Review instructions
Your goal as an artifact reviewer is to ensure that the artifact’s quality matches the paper’s content and the minimum requirements expected to obtain each badge.
Note: the review period is relatively short. We recommend starting your reviews as soon as you receive your assignment, since two badges require running the artifact.
Steps to evaluate an artifact
The review can be carried out in an environment of your choice, as long as it satisfies the minimum requirements of the artifact’s expected execution environment. We recommend running the artifact (when applicable) in a virtual environment, as it is convenient for reviewers and ensures that components on your local machine do not interfere with the evaluation (a clean install in a fresh environment can reduce unexpected issues).

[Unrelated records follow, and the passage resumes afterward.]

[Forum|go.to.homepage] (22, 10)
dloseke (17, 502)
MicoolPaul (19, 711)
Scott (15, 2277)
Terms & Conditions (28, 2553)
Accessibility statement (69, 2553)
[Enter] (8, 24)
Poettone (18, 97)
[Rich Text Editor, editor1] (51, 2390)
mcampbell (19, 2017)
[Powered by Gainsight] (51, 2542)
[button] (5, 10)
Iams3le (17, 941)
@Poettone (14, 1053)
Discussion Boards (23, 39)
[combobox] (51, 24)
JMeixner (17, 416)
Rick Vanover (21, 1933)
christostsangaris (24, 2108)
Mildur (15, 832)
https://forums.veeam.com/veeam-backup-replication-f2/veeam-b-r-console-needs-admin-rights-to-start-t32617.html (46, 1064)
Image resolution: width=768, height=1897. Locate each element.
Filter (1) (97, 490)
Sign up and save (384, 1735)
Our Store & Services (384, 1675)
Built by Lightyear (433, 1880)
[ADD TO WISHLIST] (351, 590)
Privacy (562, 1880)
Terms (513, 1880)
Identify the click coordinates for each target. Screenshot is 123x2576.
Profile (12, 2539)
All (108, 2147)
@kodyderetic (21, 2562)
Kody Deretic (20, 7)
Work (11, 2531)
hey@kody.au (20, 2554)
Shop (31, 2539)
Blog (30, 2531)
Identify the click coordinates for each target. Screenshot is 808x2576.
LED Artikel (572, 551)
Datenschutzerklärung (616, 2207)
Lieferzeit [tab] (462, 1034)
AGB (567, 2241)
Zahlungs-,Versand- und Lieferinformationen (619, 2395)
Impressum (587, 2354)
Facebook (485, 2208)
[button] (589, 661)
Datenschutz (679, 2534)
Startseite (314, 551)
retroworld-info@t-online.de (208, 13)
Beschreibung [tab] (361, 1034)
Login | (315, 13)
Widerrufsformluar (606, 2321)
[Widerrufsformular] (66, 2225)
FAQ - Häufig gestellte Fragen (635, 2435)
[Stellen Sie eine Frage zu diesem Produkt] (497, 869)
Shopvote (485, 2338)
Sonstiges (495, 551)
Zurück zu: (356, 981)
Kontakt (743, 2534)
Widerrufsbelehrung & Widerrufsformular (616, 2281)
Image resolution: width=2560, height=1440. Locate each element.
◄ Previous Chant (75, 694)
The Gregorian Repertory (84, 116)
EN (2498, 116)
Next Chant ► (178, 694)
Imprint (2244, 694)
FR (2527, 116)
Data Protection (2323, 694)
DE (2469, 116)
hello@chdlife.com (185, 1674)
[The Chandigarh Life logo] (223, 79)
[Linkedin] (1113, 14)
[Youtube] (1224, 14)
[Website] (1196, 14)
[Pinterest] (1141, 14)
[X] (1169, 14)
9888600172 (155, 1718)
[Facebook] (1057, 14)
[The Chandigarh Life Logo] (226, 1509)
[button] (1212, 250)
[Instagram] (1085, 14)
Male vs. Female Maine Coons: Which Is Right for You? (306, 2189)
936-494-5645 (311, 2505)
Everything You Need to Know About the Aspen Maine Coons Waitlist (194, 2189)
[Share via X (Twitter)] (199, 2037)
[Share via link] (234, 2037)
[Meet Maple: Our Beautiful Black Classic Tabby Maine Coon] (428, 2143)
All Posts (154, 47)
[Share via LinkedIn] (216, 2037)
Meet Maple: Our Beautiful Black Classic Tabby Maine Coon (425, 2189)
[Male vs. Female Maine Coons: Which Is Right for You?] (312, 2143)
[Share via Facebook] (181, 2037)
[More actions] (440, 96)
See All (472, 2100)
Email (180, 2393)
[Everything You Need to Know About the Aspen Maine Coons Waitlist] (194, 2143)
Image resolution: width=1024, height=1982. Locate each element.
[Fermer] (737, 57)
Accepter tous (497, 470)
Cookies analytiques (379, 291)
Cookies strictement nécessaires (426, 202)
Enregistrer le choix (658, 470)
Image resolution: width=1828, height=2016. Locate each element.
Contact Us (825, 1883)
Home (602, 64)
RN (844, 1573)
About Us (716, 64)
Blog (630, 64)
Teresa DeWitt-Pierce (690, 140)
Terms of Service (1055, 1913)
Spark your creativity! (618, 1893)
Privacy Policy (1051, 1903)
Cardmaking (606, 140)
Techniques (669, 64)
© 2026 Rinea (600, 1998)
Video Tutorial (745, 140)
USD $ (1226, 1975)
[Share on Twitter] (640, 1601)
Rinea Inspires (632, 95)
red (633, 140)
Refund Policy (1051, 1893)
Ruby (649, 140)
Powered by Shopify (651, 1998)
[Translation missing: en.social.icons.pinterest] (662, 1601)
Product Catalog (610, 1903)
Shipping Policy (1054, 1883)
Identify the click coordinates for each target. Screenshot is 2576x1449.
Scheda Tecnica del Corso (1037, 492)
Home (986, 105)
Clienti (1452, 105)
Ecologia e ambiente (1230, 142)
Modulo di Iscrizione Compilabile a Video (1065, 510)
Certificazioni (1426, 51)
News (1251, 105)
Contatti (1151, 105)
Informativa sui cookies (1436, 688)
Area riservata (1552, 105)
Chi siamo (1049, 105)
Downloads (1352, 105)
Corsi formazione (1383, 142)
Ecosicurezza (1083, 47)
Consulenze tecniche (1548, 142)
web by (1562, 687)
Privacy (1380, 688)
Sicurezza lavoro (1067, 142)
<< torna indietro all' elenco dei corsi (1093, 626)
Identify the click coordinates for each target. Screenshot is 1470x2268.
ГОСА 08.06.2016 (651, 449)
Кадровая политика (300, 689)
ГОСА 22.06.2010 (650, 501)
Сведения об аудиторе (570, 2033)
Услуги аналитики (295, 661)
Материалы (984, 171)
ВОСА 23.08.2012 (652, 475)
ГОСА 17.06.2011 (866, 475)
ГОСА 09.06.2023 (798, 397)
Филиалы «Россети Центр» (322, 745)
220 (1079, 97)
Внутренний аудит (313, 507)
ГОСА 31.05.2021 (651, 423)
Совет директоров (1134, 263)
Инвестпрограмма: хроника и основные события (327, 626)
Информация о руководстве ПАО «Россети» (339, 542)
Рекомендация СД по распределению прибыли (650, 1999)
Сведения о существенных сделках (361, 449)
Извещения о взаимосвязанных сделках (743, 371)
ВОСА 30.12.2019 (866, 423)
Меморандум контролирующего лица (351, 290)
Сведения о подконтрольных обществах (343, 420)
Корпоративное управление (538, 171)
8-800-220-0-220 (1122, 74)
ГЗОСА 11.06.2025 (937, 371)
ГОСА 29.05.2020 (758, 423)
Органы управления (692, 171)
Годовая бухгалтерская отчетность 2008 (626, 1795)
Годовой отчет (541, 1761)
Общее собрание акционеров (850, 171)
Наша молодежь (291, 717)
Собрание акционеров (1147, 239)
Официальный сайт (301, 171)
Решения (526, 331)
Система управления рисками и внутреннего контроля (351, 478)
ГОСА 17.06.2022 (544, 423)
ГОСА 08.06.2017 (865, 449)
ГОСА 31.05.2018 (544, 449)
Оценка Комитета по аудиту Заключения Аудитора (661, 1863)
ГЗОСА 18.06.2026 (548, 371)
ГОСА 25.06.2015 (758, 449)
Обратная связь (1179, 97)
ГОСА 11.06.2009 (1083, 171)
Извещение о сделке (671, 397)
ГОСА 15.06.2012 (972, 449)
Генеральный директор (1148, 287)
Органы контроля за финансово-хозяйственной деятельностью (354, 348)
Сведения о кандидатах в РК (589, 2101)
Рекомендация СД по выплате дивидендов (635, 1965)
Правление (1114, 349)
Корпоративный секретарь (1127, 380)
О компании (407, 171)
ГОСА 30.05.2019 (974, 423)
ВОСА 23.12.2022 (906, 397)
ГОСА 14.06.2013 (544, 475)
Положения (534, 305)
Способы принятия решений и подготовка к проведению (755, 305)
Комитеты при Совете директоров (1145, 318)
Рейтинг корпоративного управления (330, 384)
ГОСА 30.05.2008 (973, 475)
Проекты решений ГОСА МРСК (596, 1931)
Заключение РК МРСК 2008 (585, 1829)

All additional resources needed to run the artifact (cloud infrastructure, SSH keys, etc.) must be present in the appendix that describes the artifact.
The artifact under evaluation is related to a paper being evaluated by the conference’s technical committees. A CTA reviewer’s focus is on the artifact, not on reviewing the paper. However, if any problem is found, it must be reported to the artifact evaluation chairs.
Note: remember that all artifacts, analyses, and discussions are confidential.
Review process
As soon as an artifact is assigned to you for review, you can begin. The earlier you start, the better, as it allows problems to be found and discussed with the authors. This year the review has two stages:
In the first stage (r1), reviewers evaluate the artifact considering the evaluation criteria. During this process, messages can be posted on the hotcrp platform — discussions among review committee members or questions for the authors, such as questions about problems found in the artifact. At the end of the review you must submit an assessment that will be shown to the authors. It should highlight the steps taken to evaluate each badge, the execution process observed, and the result achieved (problems in the execution process must be clearly explained in the review). Authors will respond to the points raised in this stage during the rebuttal phase.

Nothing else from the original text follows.